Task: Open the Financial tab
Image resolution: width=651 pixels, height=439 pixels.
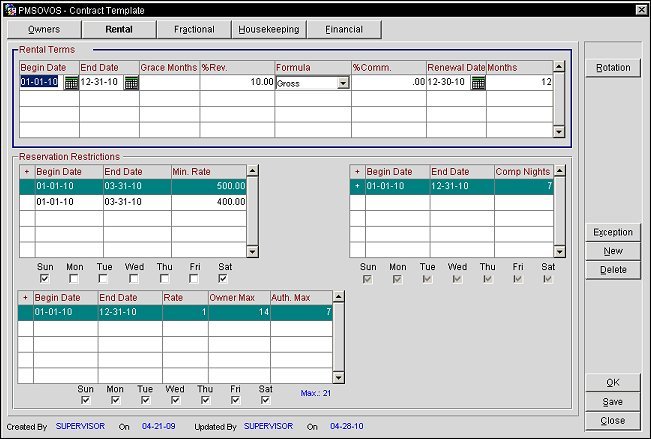Action: click(x=343, y=30)
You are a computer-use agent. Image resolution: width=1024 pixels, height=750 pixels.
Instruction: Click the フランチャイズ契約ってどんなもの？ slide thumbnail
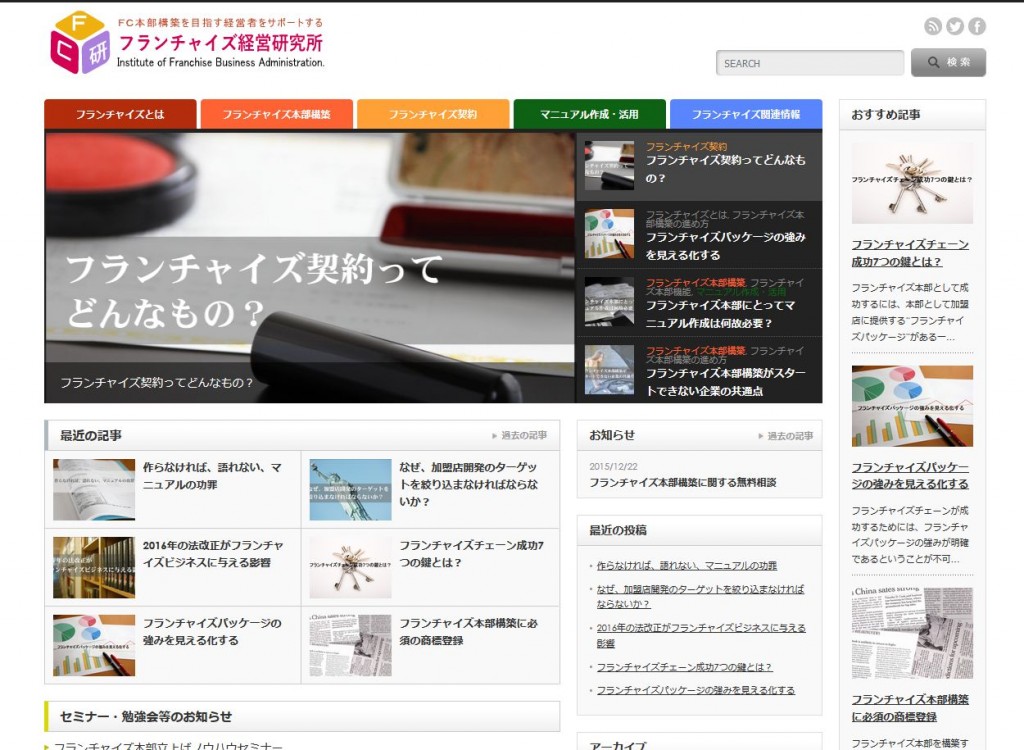(x=608, y=165)
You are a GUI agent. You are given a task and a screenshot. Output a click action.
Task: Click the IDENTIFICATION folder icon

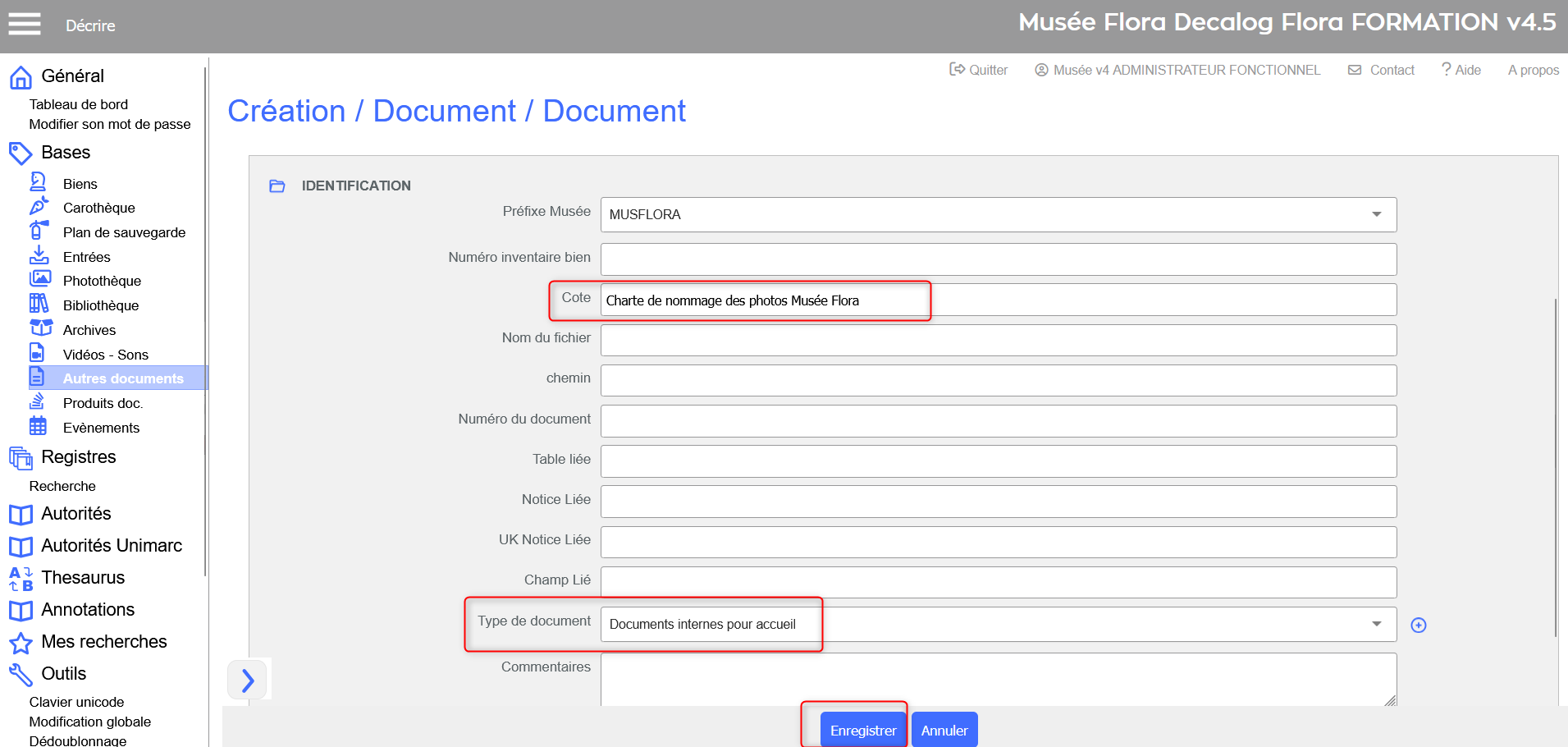click(277, 186)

******************************

● Work instruction
Starting with the line that holds "You are a GUI", copy every line exactly through the final line of the material, but skip the pictures.

● Output below
You are a GUI agent. You are given a task and a screenshot. Output a click action.
Task: Click the IDENTIFICATION folder icon

click(277, 186)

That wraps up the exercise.